-- start --

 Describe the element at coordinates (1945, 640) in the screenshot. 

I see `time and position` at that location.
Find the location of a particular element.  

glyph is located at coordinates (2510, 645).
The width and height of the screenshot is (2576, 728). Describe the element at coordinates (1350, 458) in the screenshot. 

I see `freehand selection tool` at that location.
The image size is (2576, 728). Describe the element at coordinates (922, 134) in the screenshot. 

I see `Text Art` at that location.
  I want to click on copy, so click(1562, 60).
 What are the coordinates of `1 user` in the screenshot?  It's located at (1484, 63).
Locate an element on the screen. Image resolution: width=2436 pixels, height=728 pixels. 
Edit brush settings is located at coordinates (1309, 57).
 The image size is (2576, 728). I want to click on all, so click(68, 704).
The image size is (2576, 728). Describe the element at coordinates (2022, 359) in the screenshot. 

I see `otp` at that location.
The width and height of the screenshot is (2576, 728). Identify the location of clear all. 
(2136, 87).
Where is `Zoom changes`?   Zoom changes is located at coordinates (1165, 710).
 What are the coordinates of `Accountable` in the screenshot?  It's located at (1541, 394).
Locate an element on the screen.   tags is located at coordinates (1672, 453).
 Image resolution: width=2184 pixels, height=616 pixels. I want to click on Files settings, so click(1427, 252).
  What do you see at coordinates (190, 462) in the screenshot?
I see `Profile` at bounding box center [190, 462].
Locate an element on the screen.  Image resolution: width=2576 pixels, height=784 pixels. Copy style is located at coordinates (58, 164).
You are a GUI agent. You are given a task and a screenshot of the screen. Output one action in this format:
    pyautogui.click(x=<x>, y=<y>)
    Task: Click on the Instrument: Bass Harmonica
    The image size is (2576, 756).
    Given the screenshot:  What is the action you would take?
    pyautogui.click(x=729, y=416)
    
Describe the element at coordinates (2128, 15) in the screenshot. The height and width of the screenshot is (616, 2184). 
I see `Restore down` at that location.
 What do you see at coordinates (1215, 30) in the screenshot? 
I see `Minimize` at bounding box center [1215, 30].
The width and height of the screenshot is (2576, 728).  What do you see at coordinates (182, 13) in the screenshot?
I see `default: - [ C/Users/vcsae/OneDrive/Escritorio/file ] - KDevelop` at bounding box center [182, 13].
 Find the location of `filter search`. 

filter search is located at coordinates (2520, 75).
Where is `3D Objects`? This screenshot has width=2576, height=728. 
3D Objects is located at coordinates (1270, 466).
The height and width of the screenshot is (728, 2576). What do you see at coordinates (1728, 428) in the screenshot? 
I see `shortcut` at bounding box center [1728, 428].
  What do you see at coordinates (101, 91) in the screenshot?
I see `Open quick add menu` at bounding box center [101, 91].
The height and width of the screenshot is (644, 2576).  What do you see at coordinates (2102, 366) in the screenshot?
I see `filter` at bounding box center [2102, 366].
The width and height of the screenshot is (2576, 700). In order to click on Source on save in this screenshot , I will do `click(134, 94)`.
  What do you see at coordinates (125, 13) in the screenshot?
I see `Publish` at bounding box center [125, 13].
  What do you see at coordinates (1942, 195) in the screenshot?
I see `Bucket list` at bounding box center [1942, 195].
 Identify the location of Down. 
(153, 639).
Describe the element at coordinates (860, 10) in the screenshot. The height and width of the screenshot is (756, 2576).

-- end --

Exercise aim: Rewrite all of the entries above, changing every "Describe the element" to "Name the element" and leaving everything else as it is.

Task answer:
 Name the element at coordinates (1945, 640) in the screenshot. 

I see `time and position` at that location.
Find the location of a particular element.  

glyph is located at coordinates (2510, 645).
The width and height of the screenshot is (2576, 728). Name the element at coordinates (1350, 458) in the screenshot. 

I see `freehand selection tool` at that location.
The image size is (2576, 728). Name the element at coordinates (922, 134) in the screenshot. 

I see `Text Art` at that location.
  I want to click on copy, so click(1562, 60).
 What are the coordinates of `1 user` in the screenshot?  It's located at (1484, 63).
Locate an element on the screen. Image resolution: width=2436 pixels, height=728 pixels. 
Edit brush settings is located at coordinates (1309, 57).
 The image size is (2576, 728). I want to click on all, so click(68, 704).
The image size is (2576, 728). Name the element at coordinates (2022, 359) in the screenshot. 

I see `otp` at that location.
The width and height of the screenshot is (2576, 728). Identify the location of clear all. 
(2136, 87).
Where is `Zoom changes`?   Zoom changes is located at coordinates (1165, 710).
 What are the coordinates of `Accountable` in the screenshot?  It's located at (1541, 394).
Locate an element on the screen.   tags is located at coordinates (1672, 453).
 Image resolution: width=2184 pixels, height=616 pixels. I want to click on Files settings, so click(1427, 252).
  What do you see at coordinates (190, 462) in the screenshot?
I see `Profile` at bounding box center [190, 462].
Locate an element on the screen.  Image resolution: width=2576 pixels, height=784 pixels. Copy style is located at coordinates (58, 164).
You are a GUI agent. You are given a task and a screenshot of the screen. Output one action in this format:
    pyautogui.click(x=<x>, y=<y>)
    Task: Click on the Instrument: Bass Harmonica
    The image size is (2576, 756).
    Given the screenshot:  What is the action you would take?
    pyautogui.click(x=729, y=416)
    
Name the element at coordinates (2128, 15) in the screenshot. The height and width of the screenshot is (616, 2184). 
I see `Restore down` at that location.
 What do you see at coordinates (1215, 30) in the screenshot? 
I see `Minimize` at bounding box center [1215, 30].
The width and height of the screenshot is (2576, 728).  What do you see at coordinates (182, 13) in the screenshot?
I see `default: - [ C/Users/vcsae/OneDrive/Escritorio/file ] - KDevelop` at bounding box center [182, 13].
 Find the location of `filter search`. 

filter search is located at coordinates (2520, 75).
Where is `3D Objects`? This screenshot has width=2576, height=728. 
3D Objects is located at coordinates (1270, 466).
The height and width of the screenshot is (728, 2576). What do you see at coordinates (1728, 428) in the screenshot? 
I see `shortcut` at bounding box center [1728, 428].
  What do you see at coordinates (101, 91) in the screenshot?
I see `Open quick add menu` at bounding box center [101, 91].
The height and width of the screenshot is (644, 2576).  What do you see at coordinates (2102, 366) in the screenshot?
I see `filter` at bounding box center [2102, 366].
The width and height of the screenshot is (2576, 700). In order to click on Source on save in this screenshot , I will do `click(134, 94)`.
  What do you see at coordinates (125, 13) in the screenshot?
I see `Publish` at bounding box center [125, 13].
  What do you see at coordinates (1942, 195) in the screenshot?
I see `Bucket list` at bounding box center [1942, 195].
 Identify the location of Down. 
(153, 639).
Name the element at coordinates (860, 10) in the screenshot. The height and width of the screenshot is (756, 2576).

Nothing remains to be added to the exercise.